Output the material exactly, keeping every line intact.
----------
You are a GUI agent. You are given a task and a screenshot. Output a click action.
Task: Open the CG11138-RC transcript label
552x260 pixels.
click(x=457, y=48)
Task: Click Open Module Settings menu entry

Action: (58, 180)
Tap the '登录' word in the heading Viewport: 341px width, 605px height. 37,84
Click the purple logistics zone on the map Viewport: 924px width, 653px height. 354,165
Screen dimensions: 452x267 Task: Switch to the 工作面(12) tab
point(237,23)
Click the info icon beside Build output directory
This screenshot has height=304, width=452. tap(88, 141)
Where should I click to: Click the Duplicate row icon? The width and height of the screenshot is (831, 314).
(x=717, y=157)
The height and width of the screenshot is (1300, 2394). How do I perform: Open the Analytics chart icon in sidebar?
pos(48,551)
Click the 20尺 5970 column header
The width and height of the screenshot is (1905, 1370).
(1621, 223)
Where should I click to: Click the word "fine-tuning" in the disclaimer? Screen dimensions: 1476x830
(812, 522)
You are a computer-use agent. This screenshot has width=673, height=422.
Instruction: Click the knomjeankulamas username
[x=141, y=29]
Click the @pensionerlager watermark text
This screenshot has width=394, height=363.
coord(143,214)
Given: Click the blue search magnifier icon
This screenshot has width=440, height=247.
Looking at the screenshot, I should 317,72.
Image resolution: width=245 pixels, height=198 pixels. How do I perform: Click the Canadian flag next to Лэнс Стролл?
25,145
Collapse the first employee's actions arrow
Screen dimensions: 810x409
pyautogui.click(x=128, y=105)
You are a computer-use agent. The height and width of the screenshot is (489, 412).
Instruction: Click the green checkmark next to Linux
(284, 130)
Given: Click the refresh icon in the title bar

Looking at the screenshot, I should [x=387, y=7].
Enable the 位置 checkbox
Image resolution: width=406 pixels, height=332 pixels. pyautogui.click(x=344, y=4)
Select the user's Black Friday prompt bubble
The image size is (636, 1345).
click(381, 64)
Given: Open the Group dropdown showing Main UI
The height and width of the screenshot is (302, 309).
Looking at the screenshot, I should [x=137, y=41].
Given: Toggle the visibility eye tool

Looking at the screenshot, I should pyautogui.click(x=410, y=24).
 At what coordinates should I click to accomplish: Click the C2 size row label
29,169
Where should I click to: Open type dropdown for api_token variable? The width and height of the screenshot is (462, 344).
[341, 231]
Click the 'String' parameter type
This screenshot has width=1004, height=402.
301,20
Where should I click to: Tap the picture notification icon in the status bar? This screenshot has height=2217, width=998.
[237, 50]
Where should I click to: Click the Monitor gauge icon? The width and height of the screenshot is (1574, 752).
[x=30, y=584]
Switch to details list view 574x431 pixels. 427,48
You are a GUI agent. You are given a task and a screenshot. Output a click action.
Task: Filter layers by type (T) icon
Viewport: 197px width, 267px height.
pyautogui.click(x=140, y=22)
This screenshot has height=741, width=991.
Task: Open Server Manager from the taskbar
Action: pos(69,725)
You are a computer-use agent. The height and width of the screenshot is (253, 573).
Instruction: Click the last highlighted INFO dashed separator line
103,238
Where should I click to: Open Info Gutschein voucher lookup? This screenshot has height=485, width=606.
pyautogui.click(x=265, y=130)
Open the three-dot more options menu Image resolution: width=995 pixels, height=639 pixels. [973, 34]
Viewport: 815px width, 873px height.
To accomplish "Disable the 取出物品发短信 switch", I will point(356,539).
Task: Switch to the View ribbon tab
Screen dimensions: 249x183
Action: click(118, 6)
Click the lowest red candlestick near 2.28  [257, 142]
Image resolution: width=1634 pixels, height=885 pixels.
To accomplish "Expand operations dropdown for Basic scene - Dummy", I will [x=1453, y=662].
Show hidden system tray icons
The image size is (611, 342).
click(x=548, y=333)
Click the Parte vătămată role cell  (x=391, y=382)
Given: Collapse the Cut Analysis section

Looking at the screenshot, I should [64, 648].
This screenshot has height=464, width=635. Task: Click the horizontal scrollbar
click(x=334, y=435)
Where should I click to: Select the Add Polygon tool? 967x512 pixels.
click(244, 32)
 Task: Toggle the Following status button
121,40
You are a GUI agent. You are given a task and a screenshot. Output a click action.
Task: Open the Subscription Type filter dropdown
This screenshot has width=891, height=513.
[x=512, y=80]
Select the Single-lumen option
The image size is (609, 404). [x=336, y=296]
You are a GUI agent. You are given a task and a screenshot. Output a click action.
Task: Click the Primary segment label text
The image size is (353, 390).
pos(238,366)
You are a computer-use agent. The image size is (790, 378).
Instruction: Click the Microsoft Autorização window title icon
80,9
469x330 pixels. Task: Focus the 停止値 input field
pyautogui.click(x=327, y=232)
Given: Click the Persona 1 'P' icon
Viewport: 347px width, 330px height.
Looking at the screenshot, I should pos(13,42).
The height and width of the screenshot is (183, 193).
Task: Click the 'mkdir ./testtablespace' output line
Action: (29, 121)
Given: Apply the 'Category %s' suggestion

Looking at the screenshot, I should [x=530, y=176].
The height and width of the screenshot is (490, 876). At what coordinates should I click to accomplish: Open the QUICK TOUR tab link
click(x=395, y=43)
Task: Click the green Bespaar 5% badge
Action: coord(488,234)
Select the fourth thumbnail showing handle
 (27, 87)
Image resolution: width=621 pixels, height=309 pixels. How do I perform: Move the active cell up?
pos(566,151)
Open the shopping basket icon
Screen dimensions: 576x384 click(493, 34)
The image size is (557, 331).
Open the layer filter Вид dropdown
----------
EXERCISE OUTPUT —
You are a GUI agent. You are given a task and a screenshot. Output a click action.
Task: Open the CG11138-RC transcript label
552x260 pixels.
click(x=457, y=48)
Task: Click Open Module Settings menu entry

Action: (58, 180)
Tap the '登录' word in the heading Viewport: 341px width, 605px height. 37,84
Click the purple logistics zone on the map Viewport: 924px width, 653px height. 354,165
Screen dimensions: 452x267 Task: Switch to the 工作面(12) tab
point(237,23)
Click the info icon beside Build output directory
This screenshot has height=304, width=452. tap(88, 141)
Where should I click to: Click the Duplicate row icon? The width and height of the screenshot is (831, 314).
(x=717, y=157)
The height and width of the screenshot is (1300, 2394). How do I perform: Open the Analytics chart icon in sidebar?
pos(48,551)
Click the 20尺 5970 column header
The width and height of the screenshot is (1905, 1370).
(1621, 223)
Where should I click to: Click the word "fine-tuning" in the disclaimer? Screen dimensions: 1476x830
(812, 522)
You are a computer-use agent. This screenshot has width=673, height=422.
Instruction: Click the knomjeankulamas username
[x=141, y=29]
Click the @pensionerlager watermark text
This screenshot has width=394, height=363.
coord(143,214)
Given: Click the blue search magnifier icon
This screenshot has width=440, height=247.
Looking at the screenshot, I should 317,72.
Image resolution: width=245 pixels, height=198 pixels. How do I perform: Click the Canadian flag next to Лэнс Стролл?
25,145
Collapse the first employee's actions arrow
Screen dimensions: 810x409
pyautogui.click(x=128, y=105)
You are a computer-use agent. The height and width of the screenshot is (489, 412).
Instruction: Click the green checkmark next to Linux
(284, 130)
Given: Click the refresh icon in the title bar

Looking at the screenshot, I should [x=387, y=7].
Enable the 位置 checkbox
Image resolution: width=406 pixels, height=332 pixels. pyautogui.click(x=344, y=4)
Select the user's Black Friday prompt bubble
The image size is (636, 1345).
click(381, 64)
Given: Open the Group dropdown showing Main UI
The height and width of the screenshot is (302, 309).
Looking at the screenshot, I should [x=137, y=41].
Given: Toggle the visibility eye tool

Looking at the screenshot, I should pyautogui.click(x=410, y=24).
 At what coordinates should I click to accomplish: Click the C2 size row label
29,169
Where should I click to: Open type dropdown for api_token variable? The width and height of the screenshot is (462, 344).
[341, 231]
Click the 'String' parameter type
This screenshot has width=1004, height=402.
301,20
Where should I click to: Tap the picture notification icon in the status bar? This screenshot has height=2217, width=998.
[237, 50]
Where should I click to: Click the Monitor gauge icon? The width and height of the screenshot is (1574, 752).
[x=30, y=584]
Switch to details list view 574x431 pixels. 427,48
You are a GUI agent. You are given a task and a screenshot. Output a click action.
Task: Filter layers by type (T) icon
Viewport: 197px width, 267px height.
pyautogui.click(x=140, y=22)
This screenshot has height=741, width=991.
Task: Open Server Manager from the taskbar
Action: pos(69,725)
You are a computer-use agent. The height and width of the screenshot is (253, 573).
Instruction: Click the last highlighted INFO dashed separator line
103,238
Where should I click to: Open Info Gutschein voucher lookup? This screenshot has height=485, width=606.
pyautogui.click(x=265, y=130)
Open the three-dot more options menu Image resolution: width=995 pixels, height=639 pixels. [973, 34]
Viewport: 815px width, 873px height.
To accomplish "Disable the 取出物品发短信 switch", I will point(356,539).
Task: Switch to the View ribbon tab
Screen dimensions: 249x183
Action: click(118, 6)
Click the lowest red candlestick near 2.28  [257, 142]
Image resolution: width=1634 pixels, height=885 pixels.
To accomplish "Expand operations dropdown for Basic scene - Dummy", I will [x=1453, y=662].
Show hidden system tray icons
The image size is (611, 342).
click(x=548, y=333)
Click the Parte vătămată role cell  (x=391, y=382)
Given: Collapse the Cut Analysis section

Looking at the screenshot, I should [64, 648].
This screenshot has height=464, width=635. Task: Click the horizontal scrollbar
click(x=334, y=435)
Where should I click to: Select the Add Polygon tool? 967x512 pixels.
click(244, 32)
 Task: Toggle the Following status button
121,40
You are a GUI agent. You are given a task and a screenshot. Output a click action.
Task: Open the Subscription Type filter dropdown
This screenshot has width=891, height=513.
[x=512, y=80]
Select the Single-lumen option
The image size is (609, 404). [x=336, y=296]
You are a GUI agent. You are given a task and a screenshot. Output a click action.
Task: Click the Primary segment label text
The image size is (353, 390).
pos(238,366)
You are a computer-use agent. The image size is (790, 378).
Instruction: Click the Microsoft Autorização window title icon
80,9
469x330 pixels. Task: Focus the 停止値 input field
pyautogui.click(x=327, y=232)
Given: Click the Persona 1 'P' icon
Viewport: 347px width, 330px height.
Looking at the screenshot, I should pos(13,42).
The height and width of the screenshot is (183, 193).
Task: Click the 'mkdir ./testtablespace' output line
Action: (29, 121)
Given: Apply the 'Category %s' suggestion

Looking at the screenshot, I should [x=530, y=176].
The height and width of the screenshot is (490, 876). At what coordinates should I click to accomplish: Open the QUICK TOUR tab link
click(x=395, y=43)
Task: Click the green Bespaar 5% badge
Action: coord(488,234)
Select the fourth thumbnail showing handle
 (27, 87)
Image resolution: width=621 pixels, height=309 pixels. How do I perform: Move the active cell up?
pos(566,151)
Open the shopping basket icon
Screen dimensions: 576x384 click(493, 34)
The image size is (557, 331).
Open the layer filter Вид dropdown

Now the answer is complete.